In this Photoshop HDR tutorial we’re going to look at the basic requirements needed for a genuine High Dynamic Range (HDR) image. Please note that I’m using Photoshop CS6 for this tutorial.
HDR photography has proved massively popular in the digital photography era. It’s safe to say it can be a contentious subject, with a fair number of photographers disliking the surreal/cartoon style photos that many like to create. I’m not a big fan of these either, as I prefer to create more realistic imagery, but I don’t have any real issue with it, all visual art is subjective after all.
Above is the final image we’re going to work towards, taken at sunset with my tripod preciously placed on the rocks, this final shot definitely has a slight HDR feel to it, but it’s still a relatively realistic and powerful image.
A HDR image is comprised of multiple images of varying exposures, these exposures are then digitally merged into one single image, thus offering more tonal range and detail than is possible via a regular single exposure shot. There are dedicated software packages available for merging and processing HDR images; Photomatix, HDR Efex Pro etc, but in this tutorial we’re going to show you how to do it in Photoshop.
Capturing multiple exposures
Once you’ve found a scene that you want to photograph, you then need to capture the multiple exposures. For a good HDR image you will need at least 3 different exposures, although some use 5 or 7, I find 3 provides more than enough detail for most images.
The best way to capture these is to use the Auto Exposure Bracketing mode, this will be present in virtually all DSLRs. You can set the differences in exposure stops, for a 3 shot HDR you’d usually use one normal exposure, one set at -2 (two stops below), and finally one at +2 (two stops above).
For this tutorial I’m working with a coastal scene I shot at sunset. You can see my three original exposures below.
Remember these images will need to align and merge perfectly, so using a tripod is pretty much essential. Photoshop can work with Raw files or JPGs for HDR, but it’s preferable to use Raw as these will provide us with the most detail.
Moving to Photoshop
When you’ve got the 3 shots on your computer we then need to import them into Photoshop to start the process of merging to a single image. In Photoshop go to top menu and choose File > Automate > Merge to HDR Pro. You’ll then be presented with the window below where you can locate and add your three images.
Once the files are imported you’ll see Photoshop’s HDR mode appear as per the screenshot below, all of the controls and settings are to the right of the image. As you can see, by default, the image looks absolutely awful.

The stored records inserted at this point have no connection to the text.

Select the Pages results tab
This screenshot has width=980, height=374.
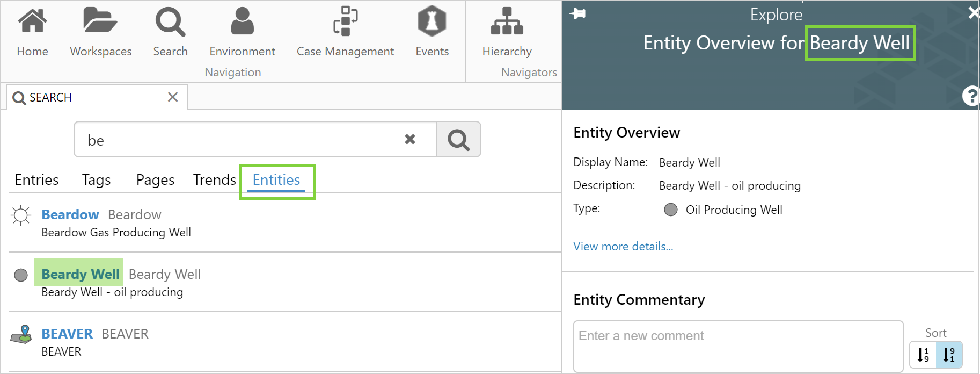155,180
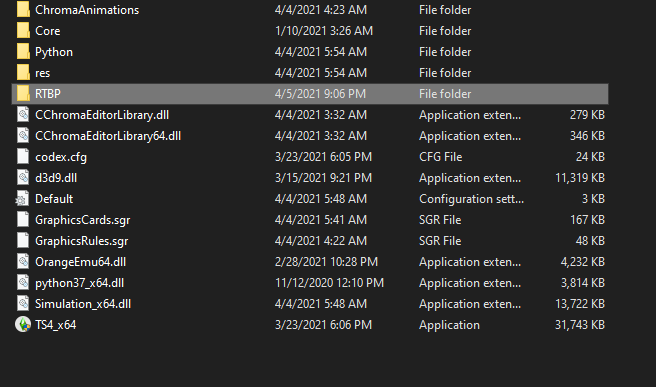
Task: Click the GraphicsCards.sgr file icon
Action: pos(23,220)
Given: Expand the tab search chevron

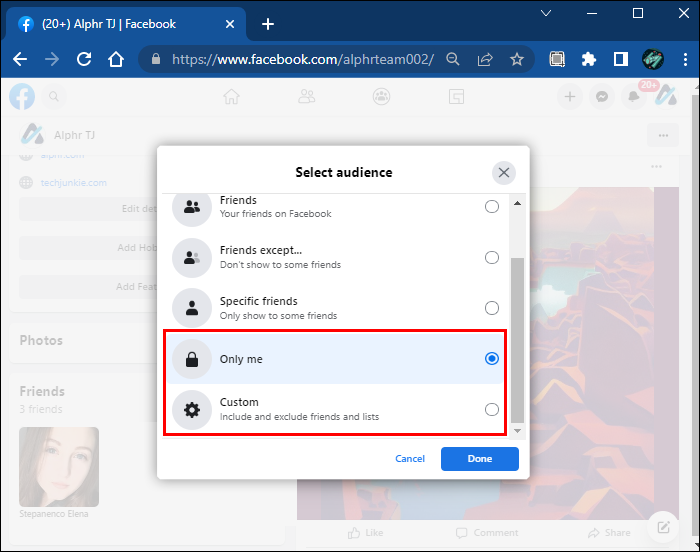Looking at the screenshot, I should (x=546, y=14).
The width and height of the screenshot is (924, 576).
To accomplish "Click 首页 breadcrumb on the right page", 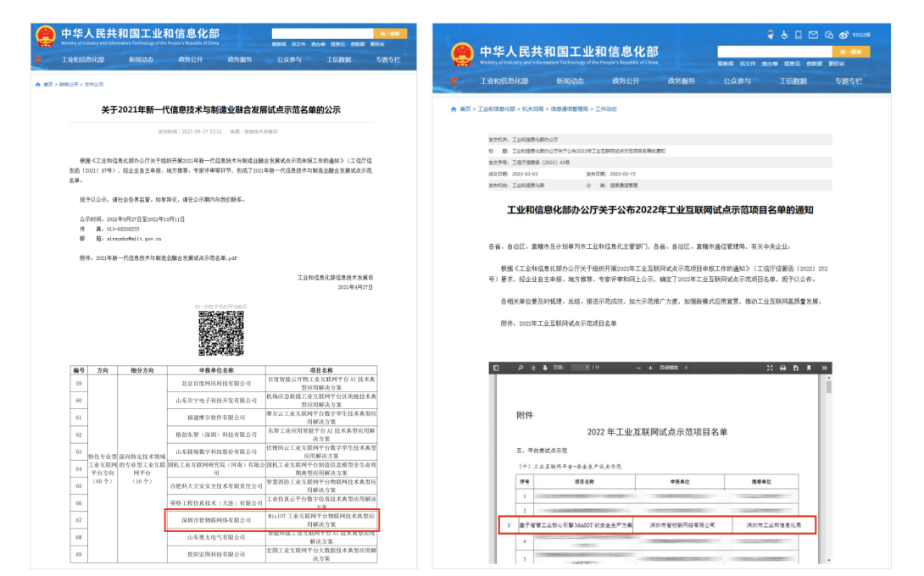I will pyautogui.click(x=465, y=109).
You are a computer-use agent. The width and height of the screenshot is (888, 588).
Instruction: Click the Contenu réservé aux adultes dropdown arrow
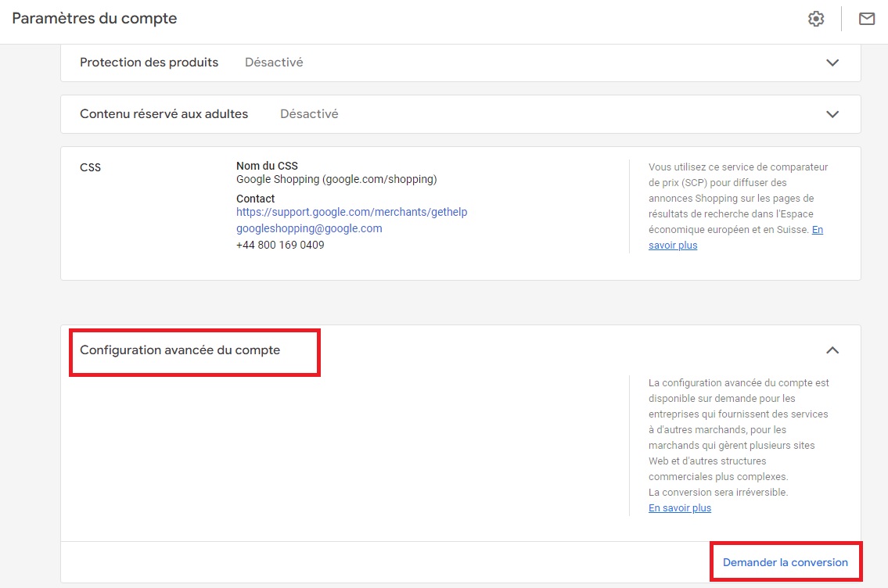pos(833,113)
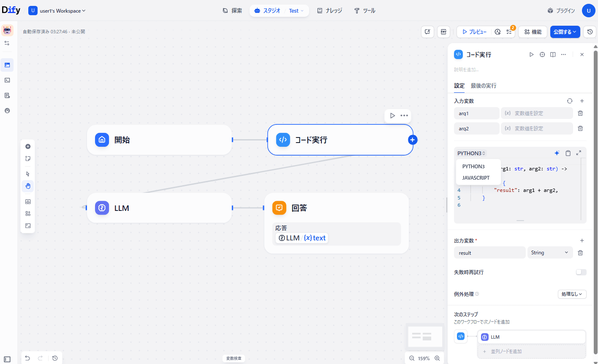
Task: Open the String type dropdown for result
Action: coord(549,253)
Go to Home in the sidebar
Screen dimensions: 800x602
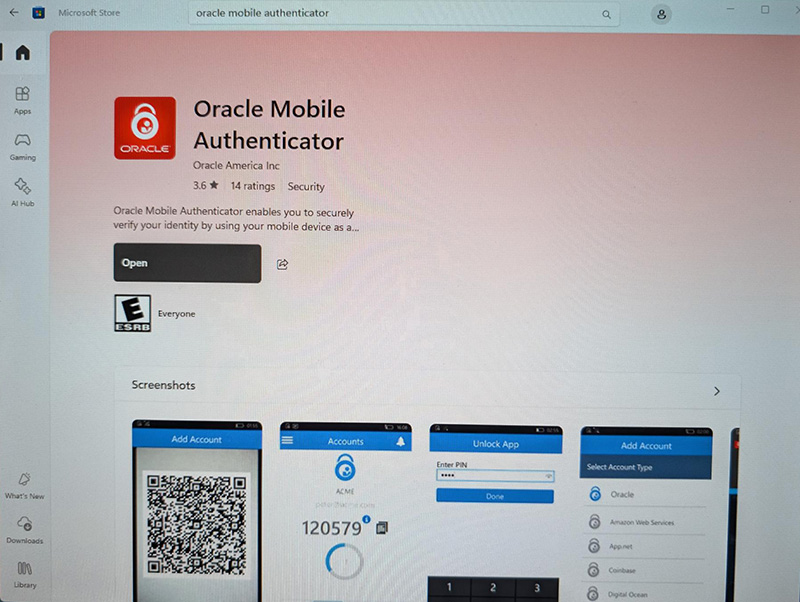[22, 53]
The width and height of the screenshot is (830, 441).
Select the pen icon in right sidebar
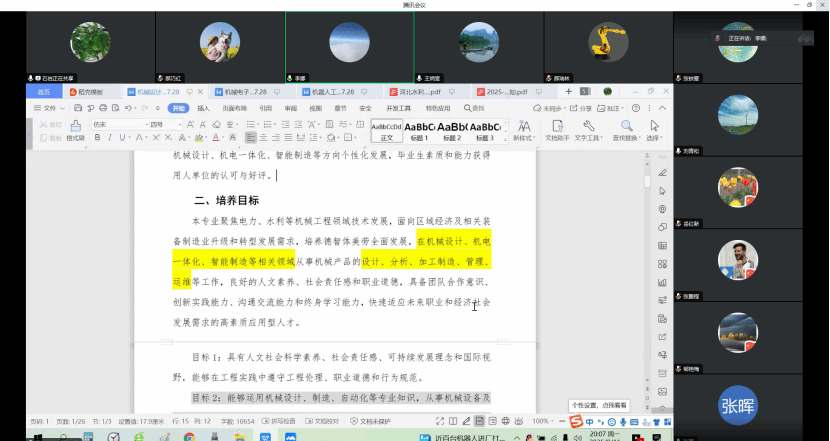tap(661, 171)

There are a number of presets for different effects at the top of the menu, but I’m going to concentrate on manually processing with custom settings. What I’m looking for is a striking image with good localised contrast, dark clouds against the setting sun, and lots of detail and texture on the rocks in the foreground.
It’s worth pointing out that at the top there is a drop-down menu offering 3 editing modes, I usually stay in the default 16-bit mode, primarily as I get good results and have noticed little benefit with 32-bit.
The rest of the settings and sliders are a little abstract and difficult to explain, but I will give you a couple of pointers and show you the exact final settings that I used for this shot. Take a look the screenshot below:
The top Edge Glow controls are key, you can see I’ve really boosted the radius, and reduced the strength down. Reducing the strength down to this low level prevents the white ‘halos’ that you see on some HDR images, I seriously dislike these, so that’s something I always keep a watch out for.
Then in the Tone and Detail section below you can see that I’ve reduced the exposure a little and given the detail a boost. Below this is the tone curve, which essentially works the same way as regular Curves in Photoshop, again you can see that I’ve darkened the image a little further.
I wanted a dark and moody scene that emphasises the setting sun, so these settings work for me in this instance. If you applied the same settings to an image taken in normal daylight they would be a disaster, primarily as it would simply look underexposed. Let’s have another look at the final shot:
Hopefully this tutorial helps to set your on the path of working with HDR imagery in Photoshop. Whilst the controls can seem a little abstract, in practice it’s a quick process to experiment to get the right feel for your image. We will be covering HDR processing in Photomatix and HDR Efex Pro in separate tutorials.